Cada mañana, a eso de las nueve, la veía pasar frente a la puerta de mi casa vestida de sombras y con una pañoleta encarnada cobijando hombros y cabeza. Yo mientras, permanecía oculto en la penumbra del zaguán esperando que sus pasos se diluyeran en la distancia. Solo entonces osaba abandonar mi escondrijo y salía cauteloso tras ella. La seguía a una distancia prudencial para intentar mantener furtiva mi presencia. Las estrechas callejuelas guardaban un profundo y respetuoso silencio. Tan solo se escuchaba el lejano reverberar de sus pasos sobre los gastados adoquines de la ciudad vieja.
Cada mañana, se detenía bajo el frontón desnudo y frío de la iglesia de San Mateo y permanecía de pie, en silencio, mirando un punto determinado de la pared. Al cabo de un rato abandonaba su quietud y regresa a la vida. He recalado numerosas veces en ese mismo lugar tratando de desvelar los profundos secretos que esconden aquellas piedras, pero jamas he descubierto la menor huella de los hechos que allí acontecieron.
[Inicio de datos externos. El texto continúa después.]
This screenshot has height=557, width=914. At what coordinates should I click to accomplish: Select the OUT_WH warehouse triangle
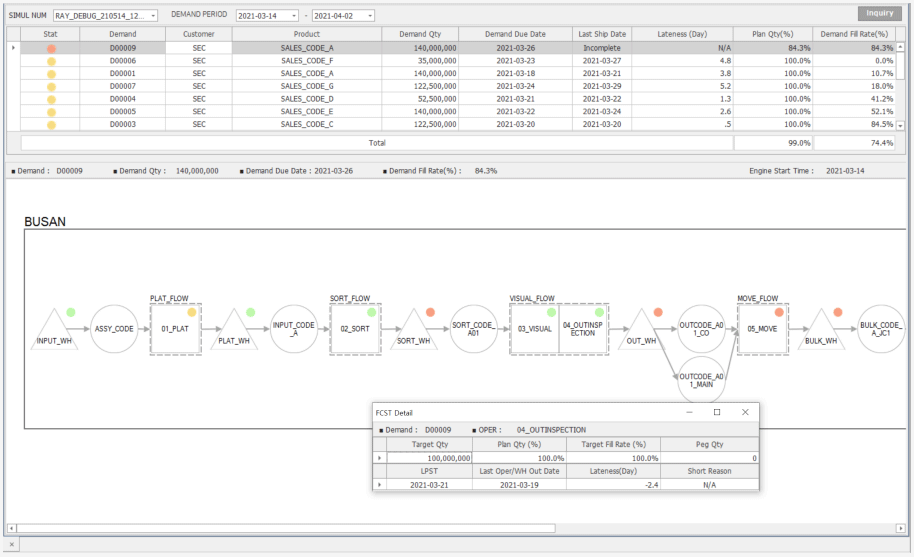click(x=641, y=333)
Cada mañana, descabalgaba la estrecha Cuesta de Aldana hasta la plaza de la catedral de Santa María. Paraba por un instante en la esquina, al pie del campanario, para besar los pies desnudos de San Pedro de Alcántara. Los dedos brillaban sobre la oscura pátina de bronce que cubría el cuerpo del viejo franciscano, gastados por los deseos de todos aquellos que acudían a rogar al santo.
Cada mañana, regresaba sobre sus pasos y descendía con presura por la calle de Ronda hacia la Plaza Mayor. Yo la contemplaba desde lo alto, hasta ver desvanecer su triste figura entre las tenaces nieblas que ocultaban la parte baja de la ciudad. Un día dejó de pasar frente a mi puerta. Pero yo continúo esperándola, oculto entre las sombras del zaguán, cada mañana.